_任务要求_:
逐字摘录页面摘录中从“Now, the minister”往下直到“must be purchased.”的全部文字。

Now, the minister of finance, who had been eavesdropping, intervened.
— No unnecessary expenditure, please! I happen to know that the price of a digit is one pound.
— Hmm, in that case I need a computer program to minimize the cost. You don’t know some very cheap software gurus, do you?
— In fact, I do. You see, there is this programming contest going on… Help the prime minister to find the cheapest prime path between any two given four-digit primes! The first digit must be nonzero, of course. Here is a solution in the case above.
1033
1733
3733
3739
3779
8779
8179
The cost of this solution is 6 pounds. Note that the digit 1 which got pasted over in step 2 can not be reused in the last step – a new 1 must be purchased.
Input
One line with a positive number: the number of test cases (at most 100). Then for each test case, one line with two numbers separated by a blank. Both numbers are four-digit primes (without leading zeros).
Output
One line for each case, either with a number stating the minimal cost or containing the word Impossible.

_数据摘录_:
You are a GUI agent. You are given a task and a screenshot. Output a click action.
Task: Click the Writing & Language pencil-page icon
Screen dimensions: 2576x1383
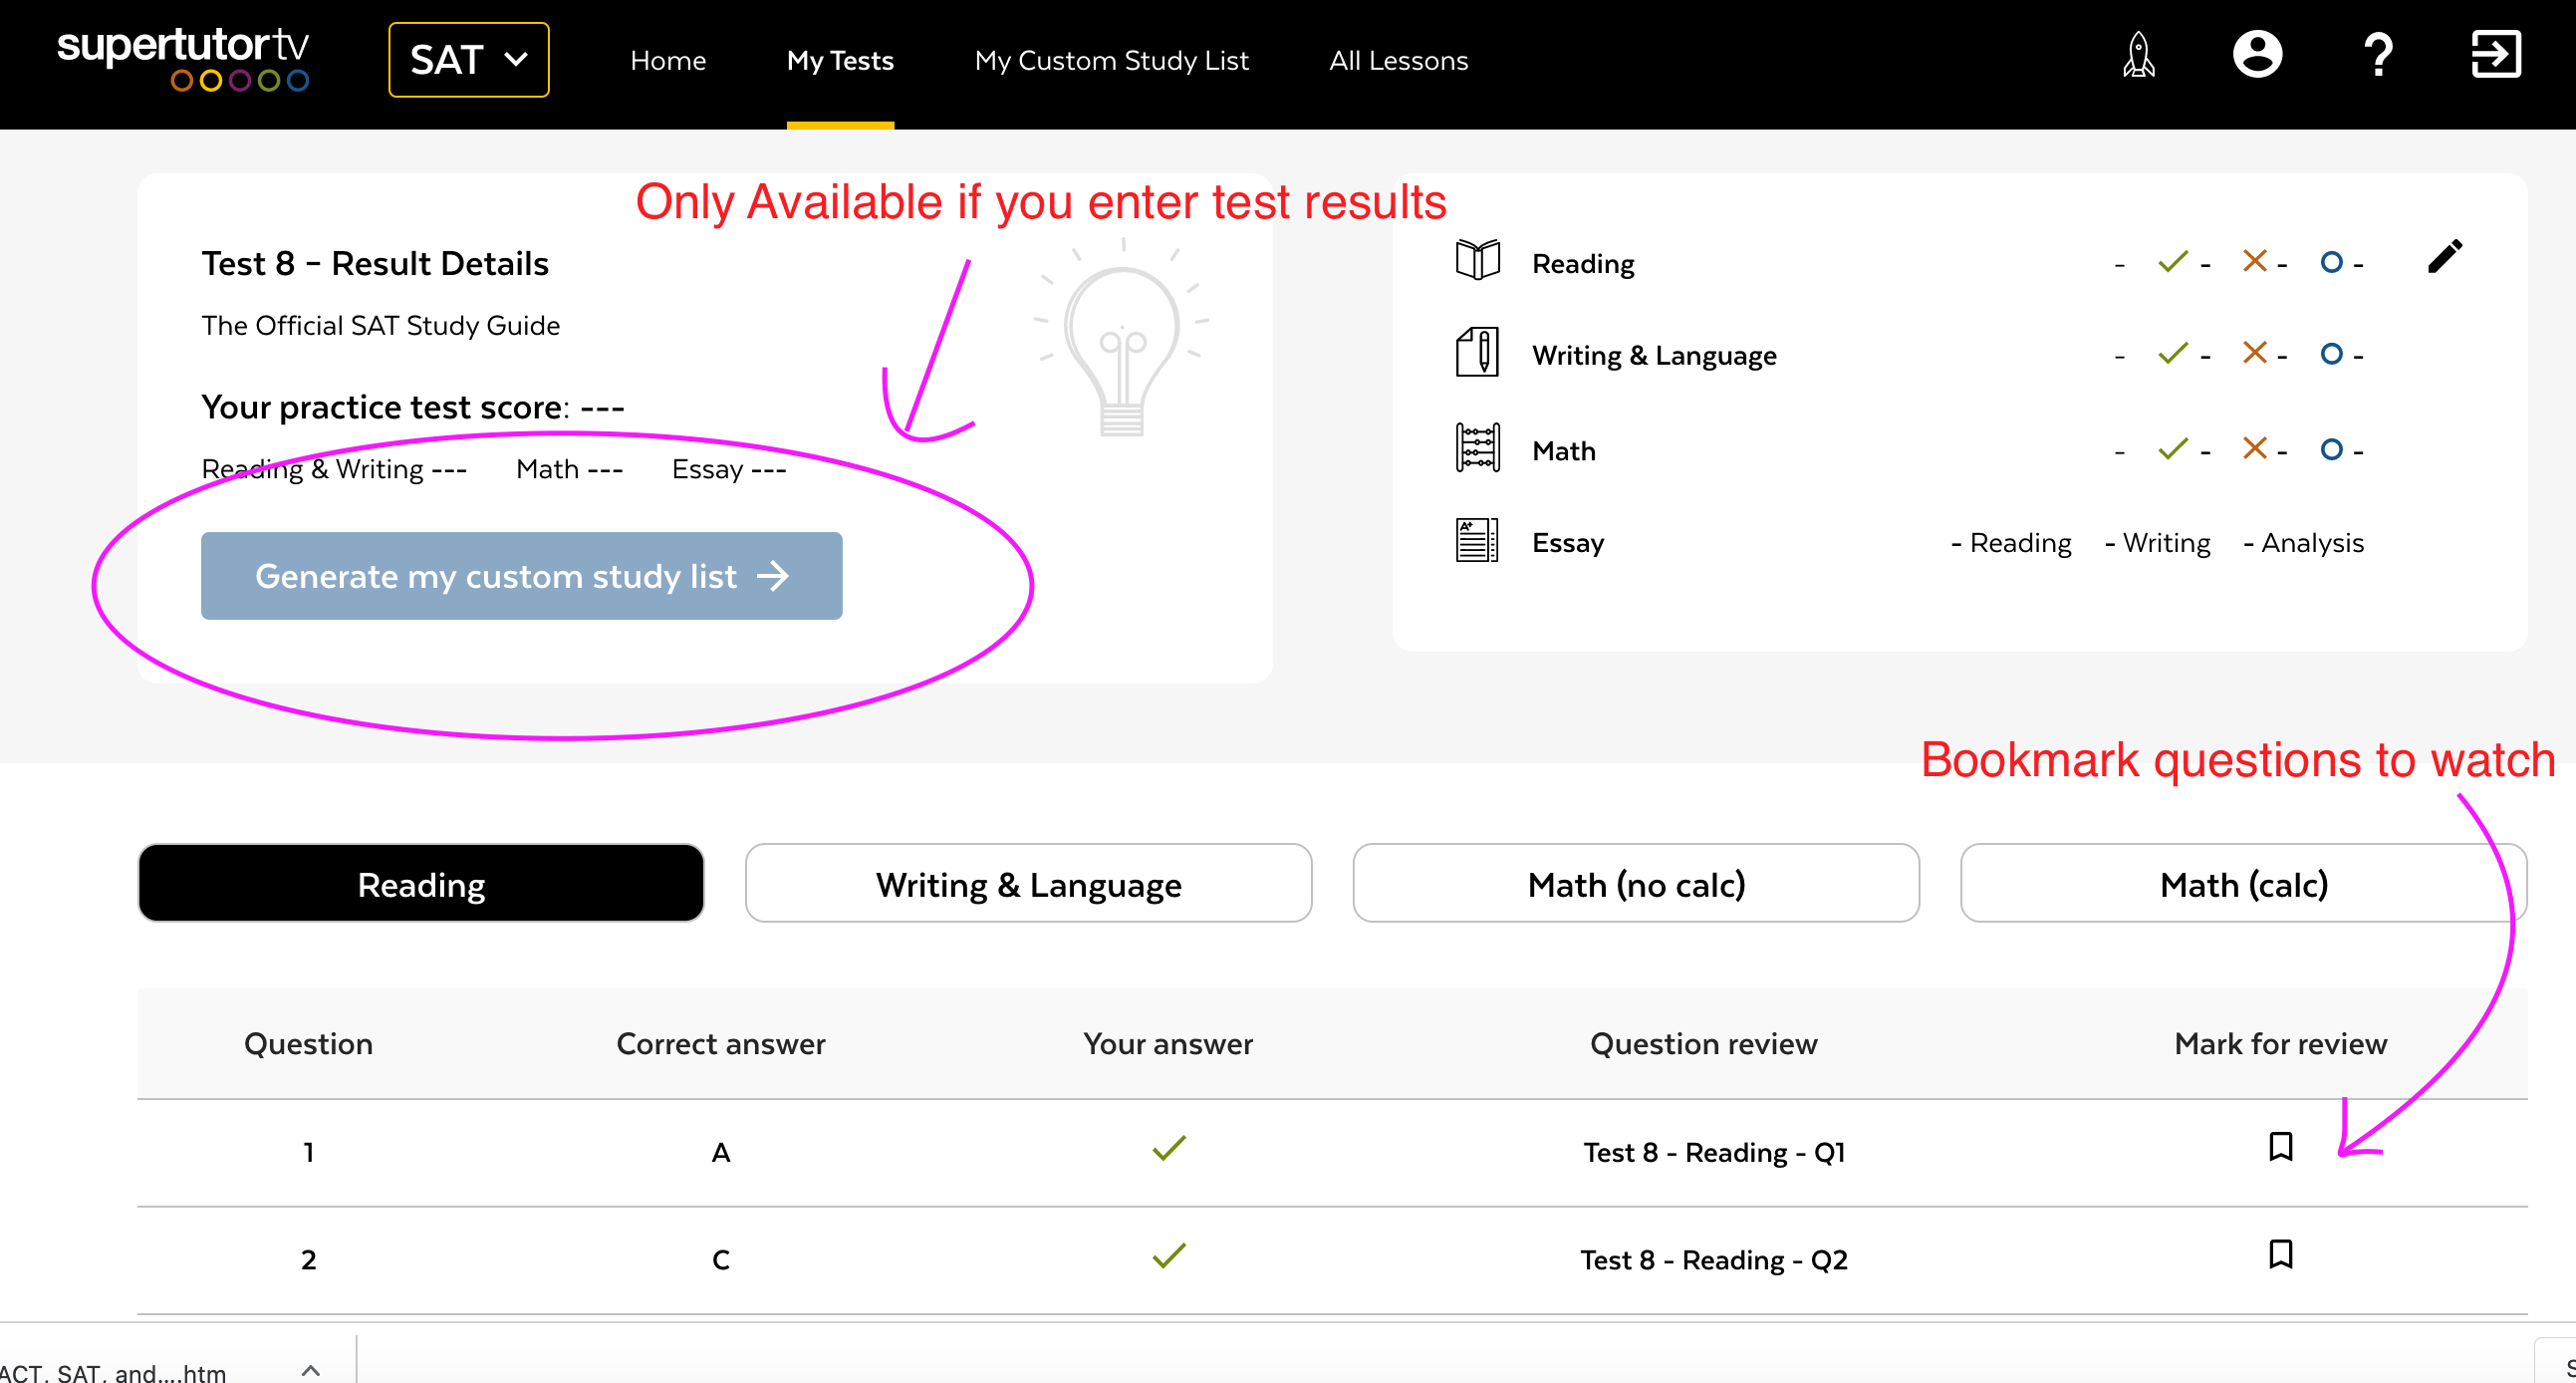(x=1477, y=353)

_参考答案_:
Now, the minister of finance, who had been eavesdropping, intervened.
— No unnecessary expenditure, please! I happen to know that the price of a digit is one pound.
— Hmm, in that case I need a computer program to minimize the cost. You don’t know some very cheap software gurus, do you?
— In fact, I do. You see, there is this programming contest going on… Help the prime minister to find the cheapest prime path between any two given four-digit primes! The first digit must be nonzero, of course. Here is a solution in the case above.
1033
1733
3733
3739
3779
8779
8179
The cost of this solution is 6 pounds. Note that the digit 1 which got pasted over in step 2 can not be reused in the last step – a new 1 must be purchased.